Tesislerin tümünde Yangın Algılama Sistemi ve çoğunluğunun CCTV İzleme Sistemlerinin kurulum ve bakım hizmeti EEC tarafından yürütülüyor.
Otellerimizin inşaat sürecinde bulunmuyordum. Sistemi kuracak firmanın tercihini ben yapmadım. EEC partnerliği, yatırımcımızın seçimidir. Accor’un sektörüne liderlik edebilen firmalarla çalışmaya özenli bir düsturu vardır. Benim EEC ile birebir temasım yoktu. Eski iş deneyimlerimden dolayı sektörde önemli bir yeri olduğunu biliyordum.
Firma adı fark etmez. Biz asıl aldığımız hizmete bakarız. Ufak problemlerimizde çözüm odaklı karşılık alabiliyor muyuz, sistemlerimiz sağlıklı çalışıyor mu bunları değerlendiriyoruz. Biz gerçekten bakım ve satış ekibinizin desteğini görebiliyoruz. Bugün bile Karaköy tesisimizde bir talebimiz olmuş. Normalde personel gün detayı sözleşmemizde farklı olsa da özel bir destekle çözüm sunmuşlar.
İlk olarak yangın algılama sistemimizin paneli ve yazılımı avantaj yaratıyor. Ekibimizin rahat kullanımına uygun bir yapısı var. Panelin çok kurcalanması taraftarı değiliz ama bazen müdahale gerekiyor. O müdahaleyi ise ilk kullanıcı dediğimiz güvenlik arkadaşlarımız yapıyor.

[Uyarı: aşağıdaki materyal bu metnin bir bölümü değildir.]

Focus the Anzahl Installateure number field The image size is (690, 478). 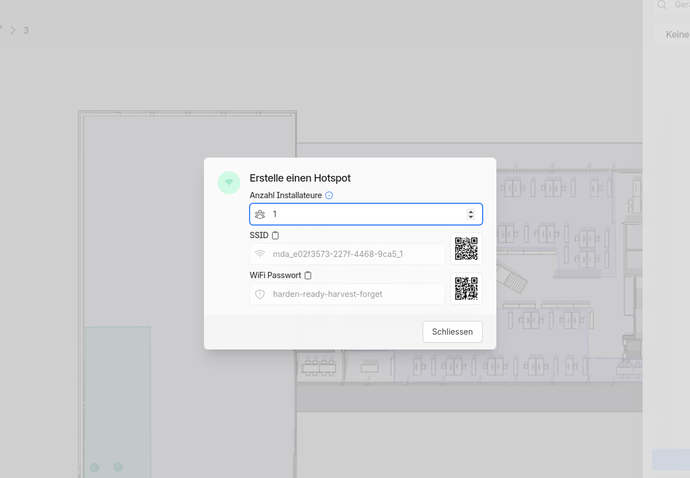coord(366,214)
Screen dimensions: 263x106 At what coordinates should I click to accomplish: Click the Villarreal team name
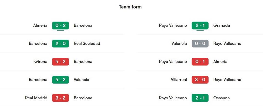pyautogui.click(x=179, y=80)
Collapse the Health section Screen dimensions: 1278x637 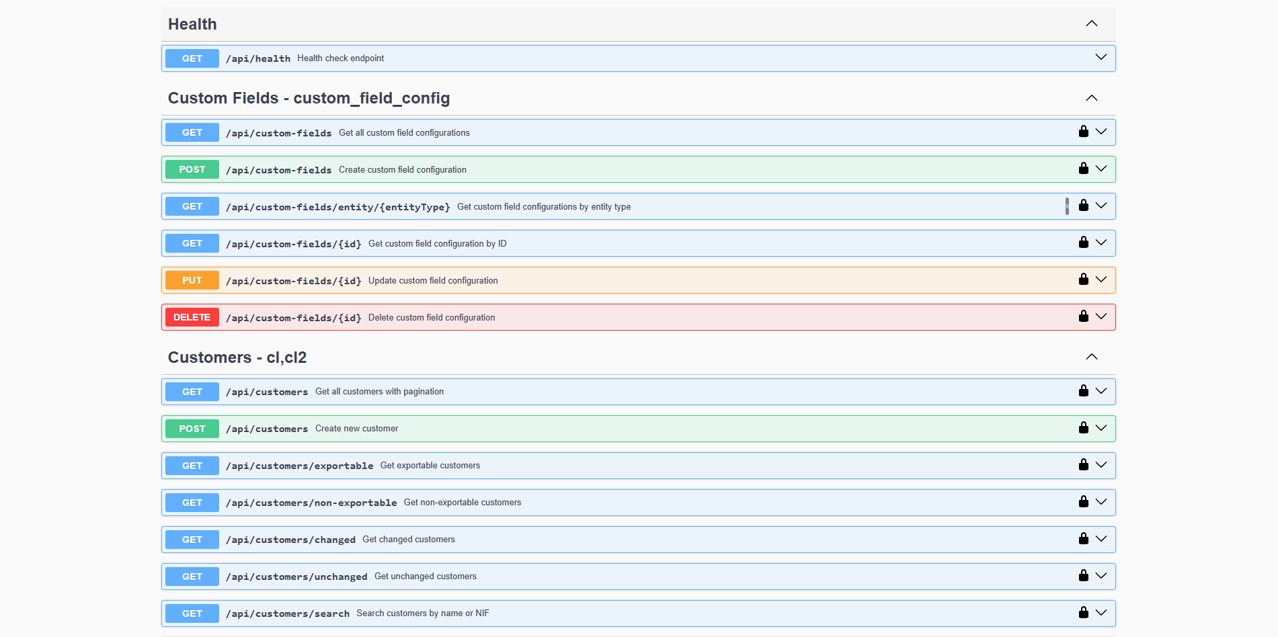tap(1091, 24)

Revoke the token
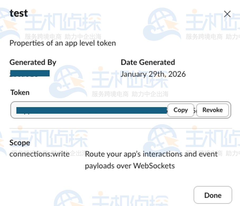(213, 110)
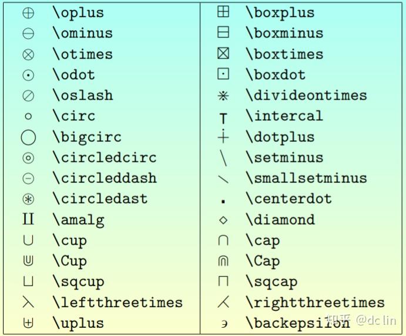The width and height of the screenshot is (406, 336).
Task: Select the boxed plus symbol
Action: (223, 12)

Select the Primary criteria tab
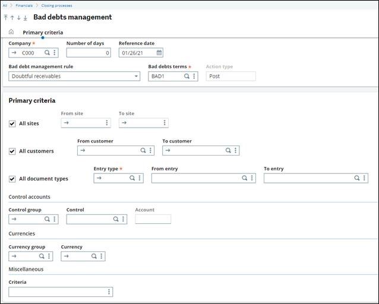click(x=43, y=32)
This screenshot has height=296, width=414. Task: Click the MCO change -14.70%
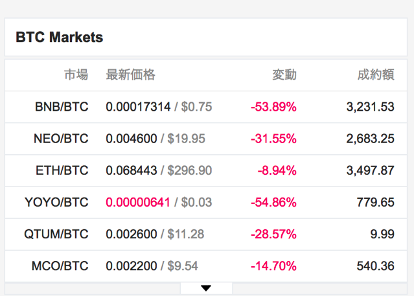(273, 266)
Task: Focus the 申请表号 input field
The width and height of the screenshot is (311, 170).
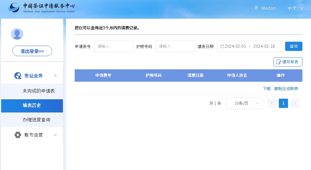Action: (x=114, y=46)
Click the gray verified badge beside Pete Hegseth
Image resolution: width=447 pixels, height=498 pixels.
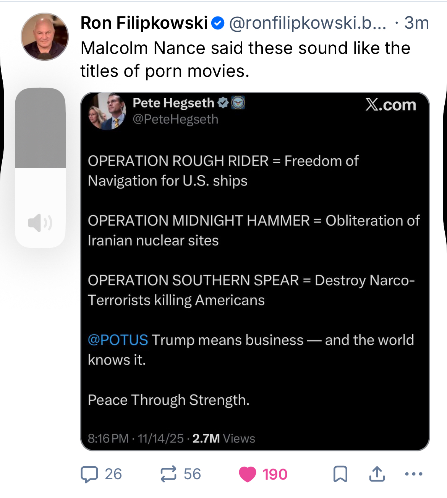223,103
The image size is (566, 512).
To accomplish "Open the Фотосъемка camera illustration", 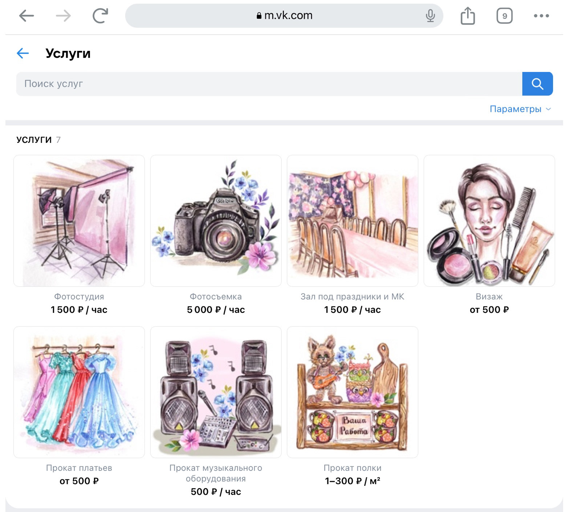I will (x=216, y=221).
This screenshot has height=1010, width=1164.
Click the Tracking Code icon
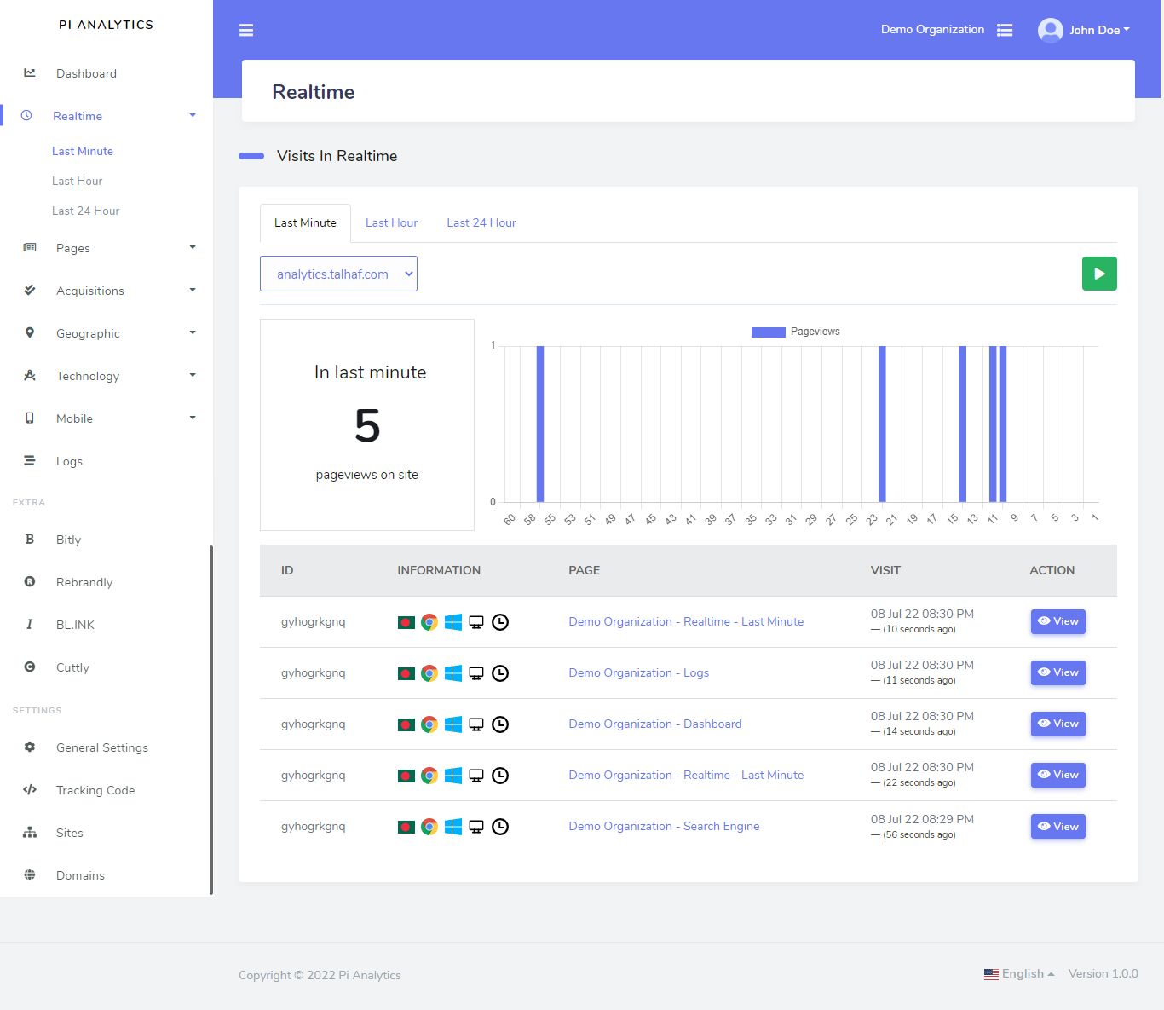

Güvenlik ekibinin, teknik ekibimiz kadar eğitimi ve bilgi birikimi olmadığını düşünürsek sistemin basit bir yapısı olması bize büyük avantaj sağlıyor.
Sistem, durumu ekranda detaylı gösterdiğinden teknik ekibe net bilgi aktarılmasını sağlıyor. Noktasal bilgi verdiği için alanı direkt bulabiliyoruz. Bu önemli. Neye yarar ki derseniz? Elbette hiç olmasın ama oldu da kötü bir olay yaşanırsa, yangının noktasını bilmek, gidip müdahale edebilmek, maddi zararları geçtim can kaybını önlemek adına çok çok önemli. Binada riskli noktalardaki insanlara müdahalemizi kolaylaştırıyor.
İkincisi en ufak riskli durumu dahi algılayıp anında uyarı vermesi güzel. Bunu sağlayamayan sistemler de gördük. EEC’nin algılama sisteminden kaçmıyor. Sistem yeni kurulmuş ama hakikaten hızlı uyumlanıyor. Cihazlarda bir sıkıntı olsa onarımı çok kolay oluyor. Son olarak söylemem gereken pahalılar.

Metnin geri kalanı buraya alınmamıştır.